* Work required: Transcribe verbatim the stretch of the records below from the line containing "The height and width of the screenshot is (819, 1456). Describe" through the line containing "Restore Down is", both lines included.
-- start of Stored records --
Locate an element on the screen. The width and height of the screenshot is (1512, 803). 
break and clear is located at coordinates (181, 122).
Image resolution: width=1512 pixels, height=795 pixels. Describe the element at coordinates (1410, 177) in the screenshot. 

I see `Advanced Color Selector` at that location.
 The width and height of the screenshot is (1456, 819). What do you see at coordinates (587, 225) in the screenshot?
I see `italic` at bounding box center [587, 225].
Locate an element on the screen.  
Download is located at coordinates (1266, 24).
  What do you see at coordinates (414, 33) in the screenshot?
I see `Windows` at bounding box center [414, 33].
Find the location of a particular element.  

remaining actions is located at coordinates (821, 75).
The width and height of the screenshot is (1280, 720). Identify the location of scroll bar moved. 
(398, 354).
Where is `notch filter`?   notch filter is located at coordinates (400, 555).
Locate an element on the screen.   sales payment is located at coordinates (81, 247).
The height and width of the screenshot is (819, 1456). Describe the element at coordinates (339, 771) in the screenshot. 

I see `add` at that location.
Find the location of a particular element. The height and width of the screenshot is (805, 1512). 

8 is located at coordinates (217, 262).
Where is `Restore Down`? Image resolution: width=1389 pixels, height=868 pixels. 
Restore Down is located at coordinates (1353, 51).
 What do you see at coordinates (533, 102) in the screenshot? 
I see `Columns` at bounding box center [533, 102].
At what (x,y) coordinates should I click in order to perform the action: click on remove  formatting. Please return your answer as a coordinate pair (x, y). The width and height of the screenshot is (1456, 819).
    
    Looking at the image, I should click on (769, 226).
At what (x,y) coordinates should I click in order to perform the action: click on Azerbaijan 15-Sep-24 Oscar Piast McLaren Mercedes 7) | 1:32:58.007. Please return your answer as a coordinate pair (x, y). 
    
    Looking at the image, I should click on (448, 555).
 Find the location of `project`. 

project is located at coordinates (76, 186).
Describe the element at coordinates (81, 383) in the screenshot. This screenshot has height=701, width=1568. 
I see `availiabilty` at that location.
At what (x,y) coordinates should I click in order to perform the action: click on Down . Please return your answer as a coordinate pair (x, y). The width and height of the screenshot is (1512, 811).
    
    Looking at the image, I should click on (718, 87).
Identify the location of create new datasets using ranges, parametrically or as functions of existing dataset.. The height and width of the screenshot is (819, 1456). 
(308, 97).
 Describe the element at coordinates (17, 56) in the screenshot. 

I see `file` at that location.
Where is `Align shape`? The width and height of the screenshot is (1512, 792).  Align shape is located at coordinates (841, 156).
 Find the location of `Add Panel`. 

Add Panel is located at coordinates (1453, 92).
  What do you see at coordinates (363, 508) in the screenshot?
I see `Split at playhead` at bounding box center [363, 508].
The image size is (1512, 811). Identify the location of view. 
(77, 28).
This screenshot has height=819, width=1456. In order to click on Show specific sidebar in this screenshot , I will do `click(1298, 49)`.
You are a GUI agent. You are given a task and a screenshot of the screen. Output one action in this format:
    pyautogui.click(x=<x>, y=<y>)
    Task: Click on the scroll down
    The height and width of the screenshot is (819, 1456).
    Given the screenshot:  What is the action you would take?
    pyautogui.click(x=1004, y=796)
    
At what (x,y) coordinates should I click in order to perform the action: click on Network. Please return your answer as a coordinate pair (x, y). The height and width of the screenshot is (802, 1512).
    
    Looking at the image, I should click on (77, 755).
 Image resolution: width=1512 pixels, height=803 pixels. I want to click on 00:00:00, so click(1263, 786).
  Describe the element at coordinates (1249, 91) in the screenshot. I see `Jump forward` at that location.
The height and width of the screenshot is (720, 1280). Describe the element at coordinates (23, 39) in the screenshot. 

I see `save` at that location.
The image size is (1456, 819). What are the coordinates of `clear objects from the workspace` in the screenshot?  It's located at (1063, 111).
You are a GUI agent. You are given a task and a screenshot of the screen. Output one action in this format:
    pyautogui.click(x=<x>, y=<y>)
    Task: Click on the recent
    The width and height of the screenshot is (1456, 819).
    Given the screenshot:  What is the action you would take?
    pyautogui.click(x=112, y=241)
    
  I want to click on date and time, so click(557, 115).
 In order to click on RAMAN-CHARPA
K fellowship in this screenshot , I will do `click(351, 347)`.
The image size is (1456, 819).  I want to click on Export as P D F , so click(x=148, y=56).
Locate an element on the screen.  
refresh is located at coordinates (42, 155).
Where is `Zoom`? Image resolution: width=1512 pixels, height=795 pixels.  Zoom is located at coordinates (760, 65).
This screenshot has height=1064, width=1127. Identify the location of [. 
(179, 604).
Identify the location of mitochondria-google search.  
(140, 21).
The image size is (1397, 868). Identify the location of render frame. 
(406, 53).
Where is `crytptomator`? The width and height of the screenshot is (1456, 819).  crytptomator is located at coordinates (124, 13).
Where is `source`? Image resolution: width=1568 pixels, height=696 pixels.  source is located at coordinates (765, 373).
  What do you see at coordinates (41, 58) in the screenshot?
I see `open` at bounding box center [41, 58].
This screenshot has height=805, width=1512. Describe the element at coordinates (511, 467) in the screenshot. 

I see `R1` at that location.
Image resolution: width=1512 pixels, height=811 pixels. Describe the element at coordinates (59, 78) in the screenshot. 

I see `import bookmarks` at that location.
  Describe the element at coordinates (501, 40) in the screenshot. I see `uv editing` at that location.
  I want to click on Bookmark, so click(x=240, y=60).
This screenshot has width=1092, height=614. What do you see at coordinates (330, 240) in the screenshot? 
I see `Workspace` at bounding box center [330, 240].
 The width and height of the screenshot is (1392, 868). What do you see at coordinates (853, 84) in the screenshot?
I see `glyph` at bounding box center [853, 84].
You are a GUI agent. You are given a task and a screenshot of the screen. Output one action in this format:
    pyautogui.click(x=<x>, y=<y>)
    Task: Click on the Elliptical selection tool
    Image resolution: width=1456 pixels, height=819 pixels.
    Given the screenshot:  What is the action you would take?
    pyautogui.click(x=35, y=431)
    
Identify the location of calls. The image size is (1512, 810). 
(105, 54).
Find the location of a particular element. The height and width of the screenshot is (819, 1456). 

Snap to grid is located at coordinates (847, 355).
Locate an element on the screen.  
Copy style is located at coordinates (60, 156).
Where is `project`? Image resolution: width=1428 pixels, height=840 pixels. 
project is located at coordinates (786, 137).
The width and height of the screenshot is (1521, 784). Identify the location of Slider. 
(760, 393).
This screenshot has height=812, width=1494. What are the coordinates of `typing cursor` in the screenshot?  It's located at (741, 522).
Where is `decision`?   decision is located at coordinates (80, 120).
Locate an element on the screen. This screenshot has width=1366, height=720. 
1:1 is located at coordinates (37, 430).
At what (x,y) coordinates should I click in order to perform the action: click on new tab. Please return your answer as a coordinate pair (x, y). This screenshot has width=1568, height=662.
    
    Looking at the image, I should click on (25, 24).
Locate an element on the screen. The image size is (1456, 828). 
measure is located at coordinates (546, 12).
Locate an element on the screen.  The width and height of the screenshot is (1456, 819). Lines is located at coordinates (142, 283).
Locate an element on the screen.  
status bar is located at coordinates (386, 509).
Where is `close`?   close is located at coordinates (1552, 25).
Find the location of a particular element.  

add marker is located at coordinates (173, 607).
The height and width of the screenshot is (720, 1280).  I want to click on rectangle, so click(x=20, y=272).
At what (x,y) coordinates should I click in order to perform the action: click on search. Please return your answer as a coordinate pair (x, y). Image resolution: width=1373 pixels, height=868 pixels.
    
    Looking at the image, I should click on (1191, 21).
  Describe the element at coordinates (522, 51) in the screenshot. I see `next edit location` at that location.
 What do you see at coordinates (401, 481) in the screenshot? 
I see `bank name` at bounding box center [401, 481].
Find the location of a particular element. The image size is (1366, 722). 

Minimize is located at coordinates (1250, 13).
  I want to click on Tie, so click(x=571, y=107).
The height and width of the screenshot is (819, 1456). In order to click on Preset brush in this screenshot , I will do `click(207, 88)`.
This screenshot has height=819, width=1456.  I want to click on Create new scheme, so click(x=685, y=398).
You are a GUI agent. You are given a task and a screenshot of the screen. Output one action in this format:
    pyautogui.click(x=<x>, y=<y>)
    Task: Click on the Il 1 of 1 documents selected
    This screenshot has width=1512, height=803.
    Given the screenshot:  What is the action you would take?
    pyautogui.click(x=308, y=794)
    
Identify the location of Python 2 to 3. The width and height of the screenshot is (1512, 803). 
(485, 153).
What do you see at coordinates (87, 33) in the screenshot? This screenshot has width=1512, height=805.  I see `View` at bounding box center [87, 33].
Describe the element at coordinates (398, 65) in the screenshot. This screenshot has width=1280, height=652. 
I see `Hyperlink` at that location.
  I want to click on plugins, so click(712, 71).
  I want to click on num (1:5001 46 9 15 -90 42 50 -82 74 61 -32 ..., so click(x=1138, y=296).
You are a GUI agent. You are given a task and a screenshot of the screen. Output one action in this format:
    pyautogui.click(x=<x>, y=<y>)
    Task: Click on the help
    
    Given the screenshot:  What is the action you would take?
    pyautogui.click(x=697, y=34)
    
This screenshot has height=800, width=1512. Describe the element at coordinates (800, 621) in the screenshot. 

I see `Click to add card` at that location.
-- end of Stored records --
* Solution to this task:
The height and width of the screenshot is (819, 1456). Describe the element at coordinates (339, 771) in the screenshot. 

I see `add` at that location.
Find the location of a particular element. The height and width of the screenshot is (805, 1512). 

8 is located at coordinates (217, 262).
Where is `Restore Down`? Image resolution: width=1389 pixels, height=868 pixels. 
Restore Down is located at coordinates (1353, 51).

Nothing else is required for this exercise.